Bea stuffed her cloth into a many-pocketed bucket and nodded. “Yeah, Jackie called me to let me know a cop would be coming around. You want to see Wendall, right?”

“That’s right. Does he expect me, too?”

“Nah. Everybody on the crew except the supervisor has to keep their cell off. Clients don’t want to pay to see somebody standing around yapping to a boyfriend or bookie. Wendall’s doing the power wash in the master bedroom. Follow me.” They went up a wide, glossy set of stairs, past another woman in a Maid for You shirt polishing the banister. “Please don’t touch anything,” Bea said as they turned on the landing. “Our guarantee is ‘No Fingerprint Left Behind.’”

As they walked along the upstairs hall, Lyle caught a glimpse of another Maid for You employee scrubbing a bathroom and a teenager sitting with a laptop in one of the bedrooms. “Do you usually work while the owners are at home?” he asked.

“Depends. Some clients”—Bea’s exaggerated emphasis on the words let Lyle know what she thought of them—“don’t trust us to be here on our own. We’re fully bonded, but, you know.”

“Ah hah.”

“A couple of the older clients, I swear they just hire us so they got someone to talk to once a week. Follow the crew around while we’re trying to clean. Kinda sweet, but it can drive you batty, you know? Here he is.”

The door at the end of the hall was open, and Lyle could hear a low, deep roar, like a vacuum. Except for the bed and some dressers, the master bedroom looked just like the family room—same giant windows, same acre of carpet, same wide-screen TV. Sullivan was running one of those rug-shampooing machines, wearing noise-canceling headphones. Bea walked over and tapped his shoulder.

Lyle watched as Sullivan caught sight of a police uniform. His eyes went round, and he started blinking fast. He switched off the shampoo machine and removed his headphones.

“Wendall, this officer wants to talk with you. Jackie says go ahead, tell him what he needs to know, you’ll still get your usual break time.” She turned back toward the door. “I’ll be downstairs if you need me. Remember”—she pointed at Lyle—“no fingerprints.”

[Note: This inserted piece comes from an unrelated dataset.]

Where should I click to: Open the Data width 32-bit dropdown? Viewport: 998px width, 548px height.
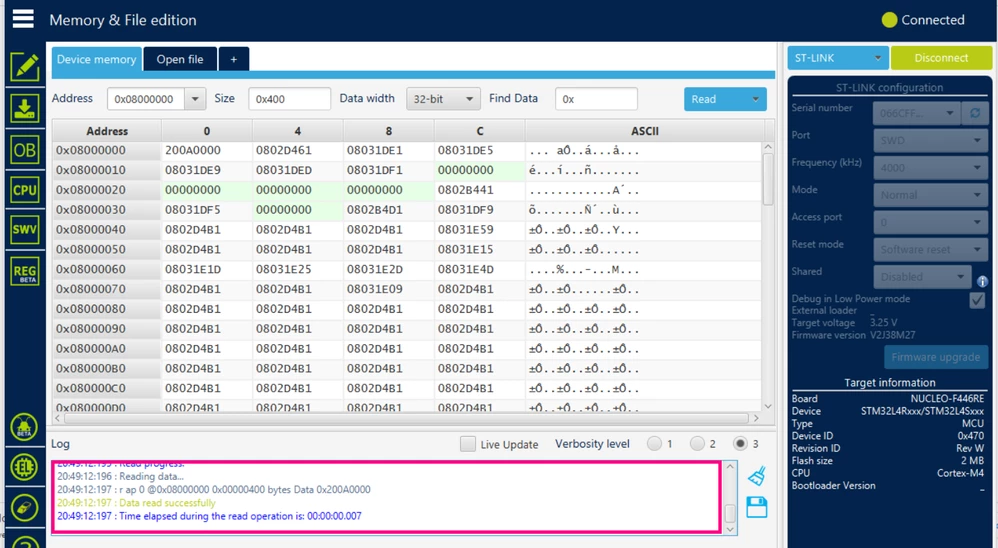(x=443, y=99)
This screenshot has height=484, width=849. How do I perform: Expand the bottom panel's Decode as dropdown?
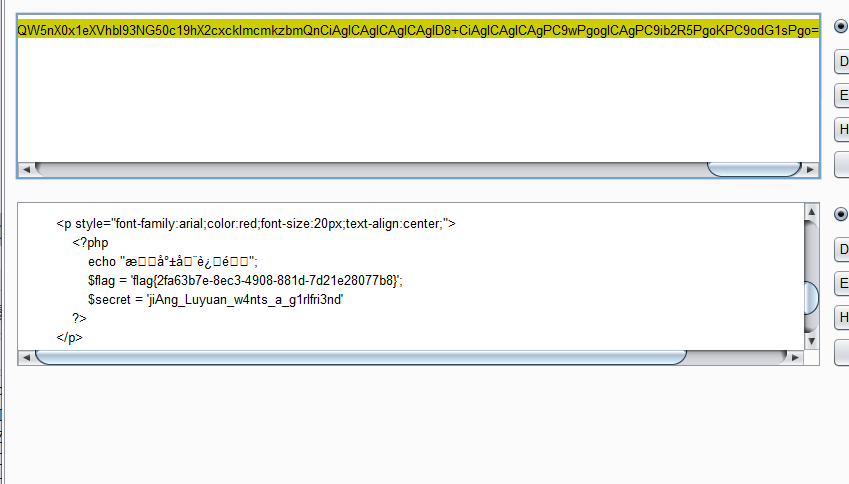pos(842,250)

When they were alone, Lyle smiled. “Hi, Wendall. I’m Lyle MacAuley, deputy chief over at the MKPD. Do you know why I wanted to talk with you?”

Sullivan swallowed. “I haven’t done anything.” He was a medium-sized guy who looked younger than twenty-seven: pink cheeks, smooth skin. Curly hair. He smiled nervously and a dimple popped in his cheek. Kids would trust him.

“Really? That’s not what I hear.”

Sullivan kept the smile pinned in place. Lyle could see the shine of sweat on his upper lip. “Somebody’s been trash-talking me? They’re full of it. I go to work, I pick up a few DVDs at the library, and I go home. I don’t go near no schools, or playgrounds, or nothing like that. I keep my nose clean.”

Lyle tugged on his lower lip. “Now that surprises me. It’s not like that last girl was a one-time deal, was it? You did four years federal time for taking a girl into Massachusetts.”

Sullivan flushed. “That’s my juvie record. That’s supposed to be sealed.”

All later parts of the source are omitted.